Book Read Free

Red Rose, White Rose

Page 36

by Joanna Hickson


  I spent three glorious months with Hilda and the children, working through hay-making, sheep-shearing and harvesting; our wool fetched a good price through the monks’ agents at Coverham Abbey and it looked as if there would be plenty of grain and fodder to see the winter through. Having been whisked off to military training at Raby by my father at the age of ten I had never been a farmer but my mother’s blood must have flowed more freely during that time at Red Gill Castle because the tasks of field and byre seemed to come naturally and the sunlit sight of Hilda in a straw hat binding hay stooks with her skirts kilted up was enough to make me wish I might never leave Coverdale again.

  Then at the beginning of September news came to Middleham that Warwick was starting embarkation at Calais. The Earl of Salisbury sent out his captains to round up their recruits from the dales and villages and bring them to Middleham. We would march on the feast of St Ninian, the sixteenth of September. I had recruited twenty young men from Coverdale to form a troop and we had trained once a week at Red Gill, a process which had fascinated young Aiden, who was soon wielding a wooden sword and mimicking the thrusts and feints I taught my novice swordsmen. Some of them were already good archers, having practiced regularly at the butts in Middleham provided by Hal against the time when bowmen would be needed but I feared for their lives when I first saw their ineptitude with a blade. Skill with a scythe did not transfer easily to a straight weapon. After two months under my instruction, however, I felt there was a reasonable hope of sending most of them back alive from any battle they might face.

  I would not let Hilda bring the children to Middleham to watch Salisbury’s army march away because I preferred to say goodbye to them in the privacy of our own home. I remembered Hilda’s words to me on our first night in the tower and I wanted to hold in my mind the picture of them waving from the roof so that I could set myself the target of seeing it again. There were no tears, at least not while I was looking, and for that I was grateful, making it possible to contain my own.

  The weather was set fine so we took the high route from Middleham, marching up Wensleydale then turning south, tramping through Widdale over the wild moors and fell passes before heading down the spine of England, always keeping to the hill country where population was sparse and we could avoid lands held by Lancastrian overlords. With Hal marched his two younger sons, Sir Thomas and Sir John Neville; when we finally met up with Dick of Warwick my brother would have all his sons committed to the York cause save George, who as bishop of Exeter did not carry arms. It was a heavy investment for a prudent man and he carried the worry of it in his hooded eyes.
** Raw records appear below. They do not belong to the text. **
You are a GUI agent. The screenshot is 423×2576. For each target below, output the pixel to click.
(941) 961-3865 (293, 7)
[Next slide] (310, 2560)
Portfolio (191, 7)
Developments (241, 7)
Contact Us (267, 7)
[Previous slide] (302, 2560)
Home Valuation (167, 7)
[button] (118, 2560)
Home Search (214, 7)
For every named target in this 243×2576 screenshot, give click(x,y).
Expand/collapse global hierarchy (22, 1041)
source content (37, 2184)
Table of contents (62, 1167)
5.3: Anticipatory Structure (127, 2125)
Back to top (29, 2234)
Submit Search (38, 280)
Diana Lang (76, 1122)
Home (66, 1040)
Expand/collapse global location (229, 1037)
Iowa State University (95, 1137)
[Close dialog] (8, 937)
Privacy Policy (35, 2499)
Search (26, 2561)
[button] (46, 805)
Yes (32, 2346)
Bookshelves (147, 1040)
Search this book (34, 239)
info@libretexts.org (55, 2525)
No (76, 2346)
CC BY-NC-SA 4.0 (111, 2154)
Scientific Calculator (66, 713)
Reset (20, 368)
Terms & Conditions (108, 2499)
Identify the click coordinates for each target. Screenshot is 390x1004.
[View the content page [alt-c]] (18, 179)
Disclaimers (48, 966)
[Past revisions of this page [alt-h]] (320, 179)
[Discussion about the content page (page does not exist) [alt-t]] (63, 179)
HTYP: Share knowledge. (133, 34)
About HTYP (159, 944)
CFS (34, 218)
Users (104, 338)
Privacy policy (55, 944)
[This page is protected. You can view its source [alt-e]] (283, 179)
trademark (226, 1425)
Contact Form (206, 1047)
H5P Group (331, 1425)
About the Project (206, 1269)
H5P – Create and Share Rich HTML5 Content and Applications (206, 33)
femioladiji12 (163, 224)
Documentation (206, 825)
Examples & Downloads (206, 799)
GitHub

Hal was ten years older than me, entering the twilight years of a man’s life, should he be lucky enough to stay alive.

  We travelled at the pace of the infantry so it was a week before we approached the Midlands and had to reckon on the real likelihood of encountering Lancastrian forces. That was when I came to appreciate why Hal bore his nickname. In knightly circles Prudence may have originated as a pejorative term but if it referred to his talent for meticulous preparation and foresight then I was happy to see it amply demonstrated at this stage. The out-spread wings of the Salisbury green eagle standard seemed to overshadow every inch of the road ahead; harbingers sought out safe overnight camping grounds, quartermasters nosed out supplies from sympathetic sources and scouts scoured our surroundings for signs of the enemy. If we were to encounter any Lancastrian army before we got to Ludlow, at least it was unlikely to take us by surprise.

  The last stage of our march presented an especial risk. We either had to take a dangerously exposed route along the high ground that lay between the queen’s castle at Tutbury and the Duke of Buckingham’s seat at Stafford or skirt around Buckingham’s territory to the north. We opted for the latter, hoping to hear news that Lord Stanley, the powerful northern baron who had recently married Hal’s daughter Eleanor, would be somewhere in the vicinity with reinforcements. However, as we headed for Market Drayton we learned that, having failed to confront Warwick further south, the queen had turned about and brought her main army north to Eccleshall Castle, sending a large pincer-force west to cut us off from our aim of crossing the River Severn at Shrewsbury.

  I was riding beside my brother when this message reached us. ‘Unless we turn back, which I refuse to do, we cannot avoid them,’ Hal said bitterly. ‘What is more I cannot be sure that Stanley will bring his force to join us if he finds out there is a royal army in the vicinity. The best we can hope for is to find a good defensive position and let them come to us.’

  However we did not even have that choice. As we traversed some common heathland only a few miles before crossing the Staffordshire border into relatively friendly Shropshire, we sighted a forest of red-rose pennons protruding over a high hedge towards the bottom of a gorse-studded slope to our left. At the forefront was the red and gold bee-strewn battle banner of Lord Audley, one of Lancaster’s prominent local barons.

  ‘The queen’s strategy is good,’ remarked Hal with grudging admiration. ‘She has sent a local ally to see us off. Men will fight fiercely to defend their own territory.’ He scanned the area swiftly. ‘But I do not think Audley has chosen the right place to take his stand.’

  Salisbury’s first move was to delay developments by sending his herald, Vert Eagle, to meet the Lancastrians and ask for free passage. He knew full well it would not be granted but it gave us time to survey the ground which was soon to be a battlefield. Critically, between us and them flowed a stream with steep banks, creating a barrier that would hinder an attack from either side. However we had the wind behind us, giving our archers a slight advantage. Hal directed them to our left, giving them some shelter behind a hill and had two stakes hammered into the ground on its summit to show them where to concentrate their fire. On the right he ordered the supply wagons to be drawn up together and mounted our few cannon on them to form a barrage against attack from that side.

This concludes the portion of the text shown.